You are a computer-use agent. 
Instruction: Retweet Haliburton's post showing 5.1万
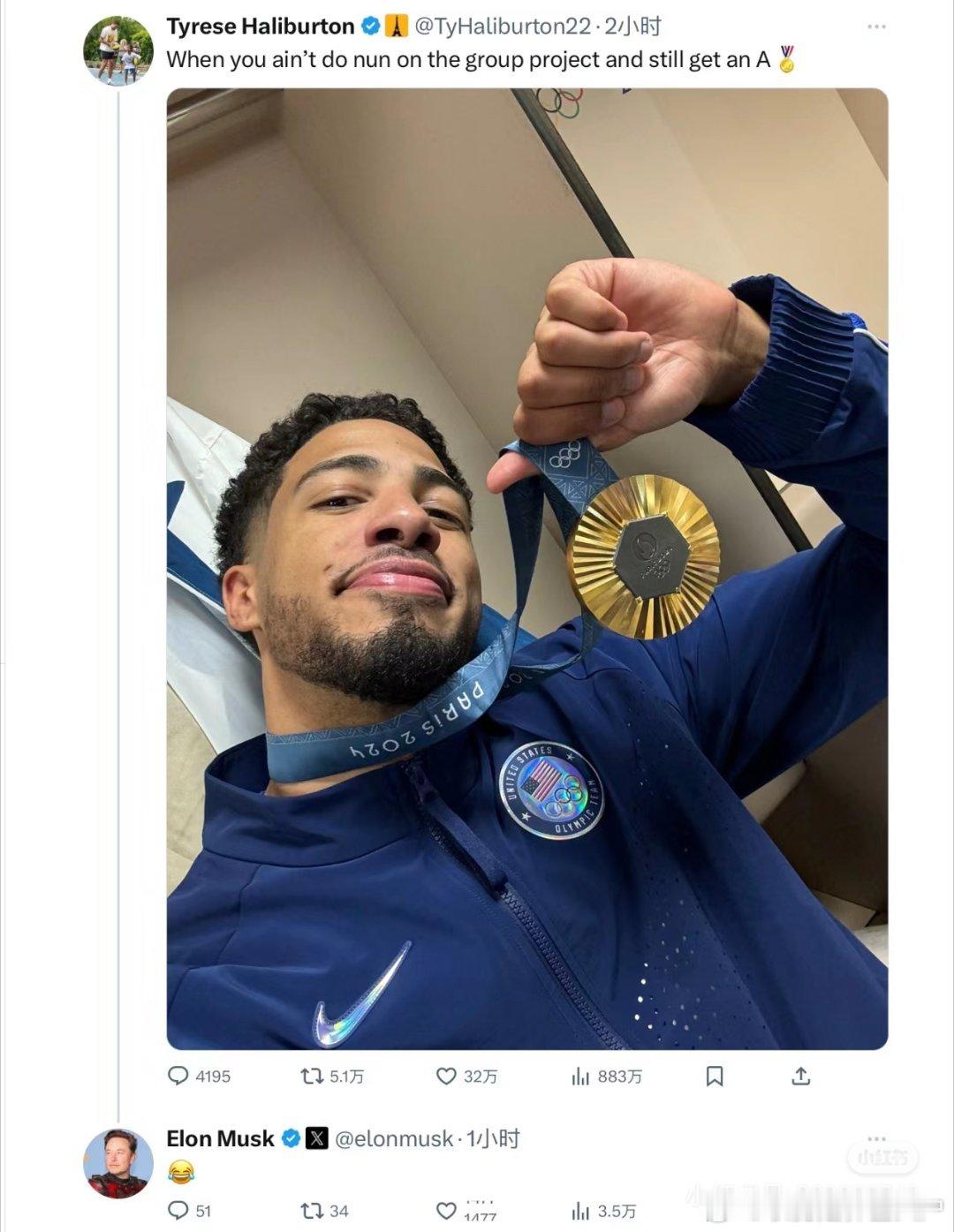pos(332,1076)
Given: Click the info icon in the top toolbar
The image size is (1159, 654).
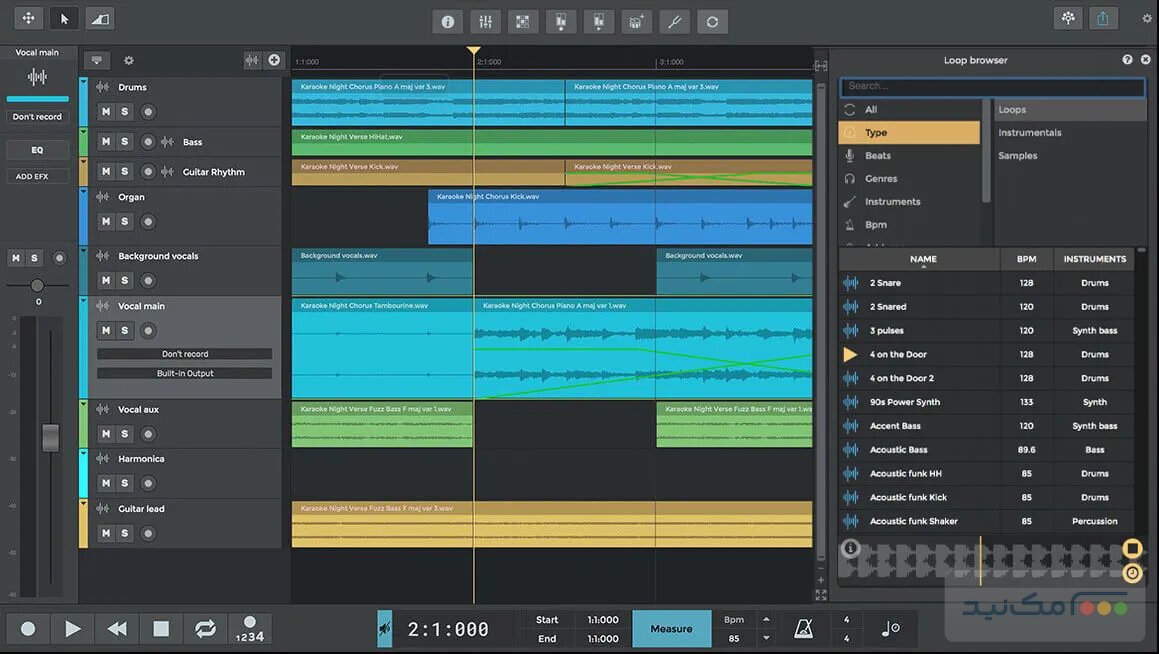Looking at the screenshot, I should (x=447, y=21).
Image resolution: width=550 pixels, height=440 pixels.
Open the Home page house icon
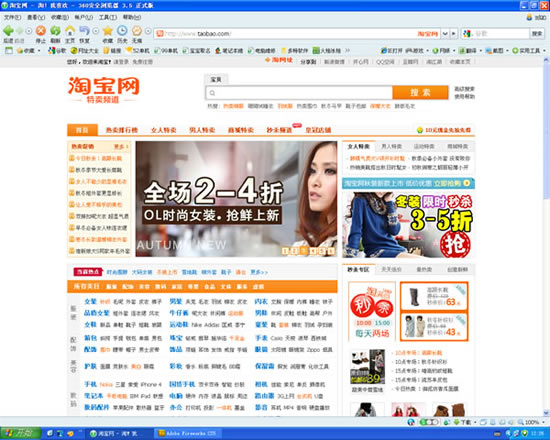tap(70, 31)
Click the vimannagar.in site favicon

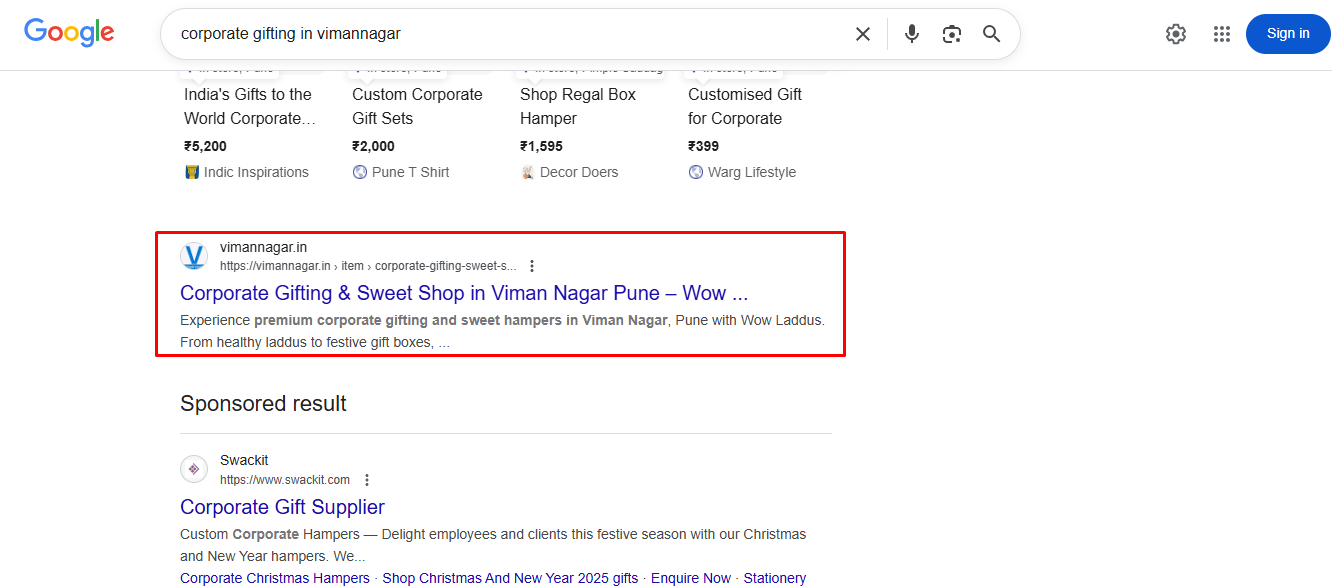pos(193,255)
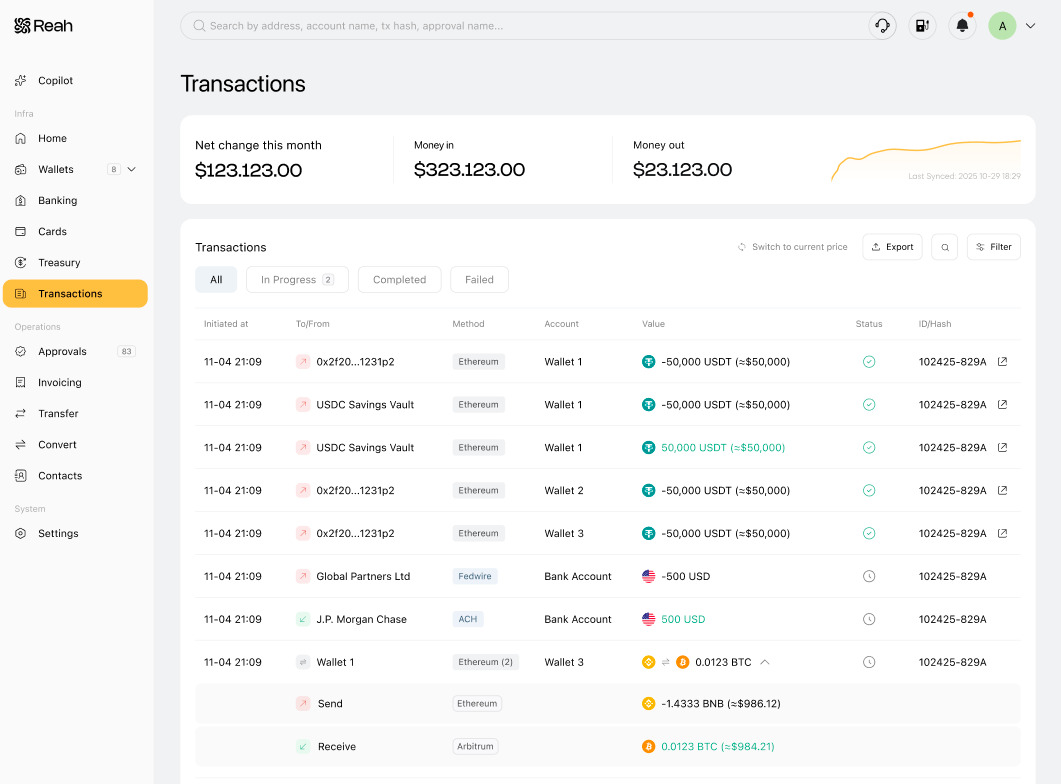
Task: Show only In Progress transactions
Action: 297,279
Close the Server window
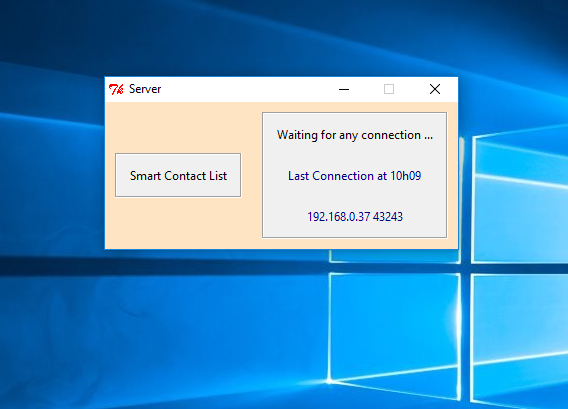The image size is (568, 409). 435,89
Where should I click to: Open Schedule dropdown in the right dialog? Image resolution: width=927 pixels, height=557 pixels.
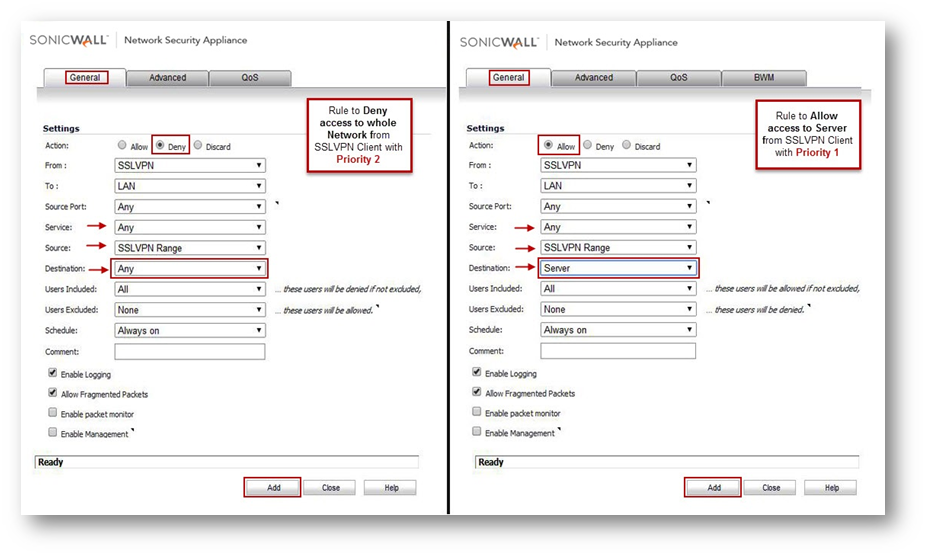click(617, 330)
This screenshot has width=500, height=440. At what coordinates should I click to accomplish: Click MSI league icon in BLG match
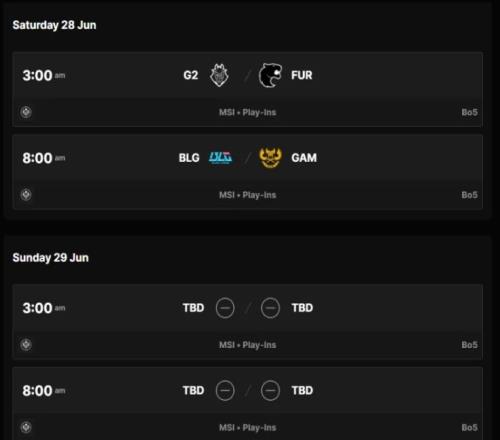(26, 195)
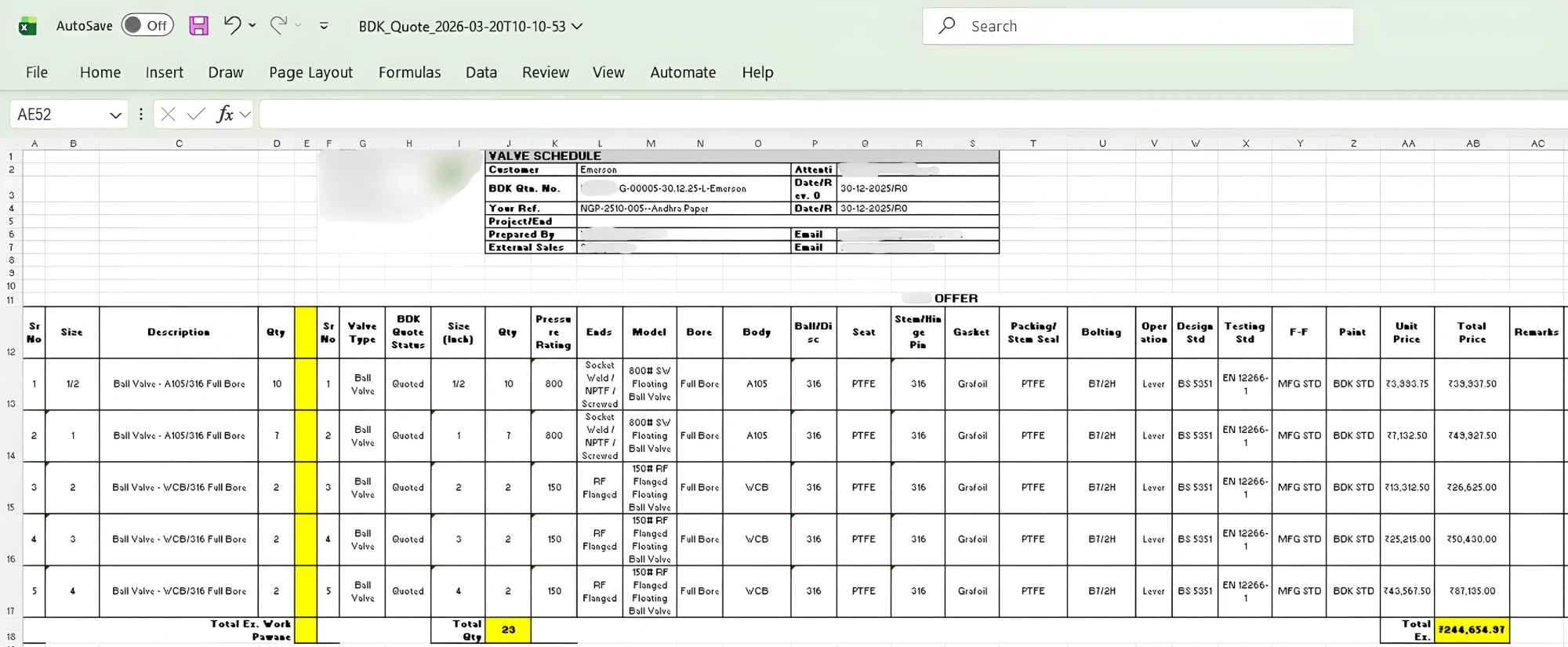Click the Redo arrow icon
Image resolution: width=1568 pixels, height=647 pixels.
278,25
★ ★ ★ ★ ★
Copy exactly, and only, the lines running from the one containing "This screenshot has" through the final line of the data, and omit the pictures.

This screenshot has width=500, height=440. At what coordinates should I click to accomplish: Click MSI league icon in BLG match
(26, 195)
Click the Redo arrow icon
Image resolution: width=1568 pixels, height=647 pixels.
278,25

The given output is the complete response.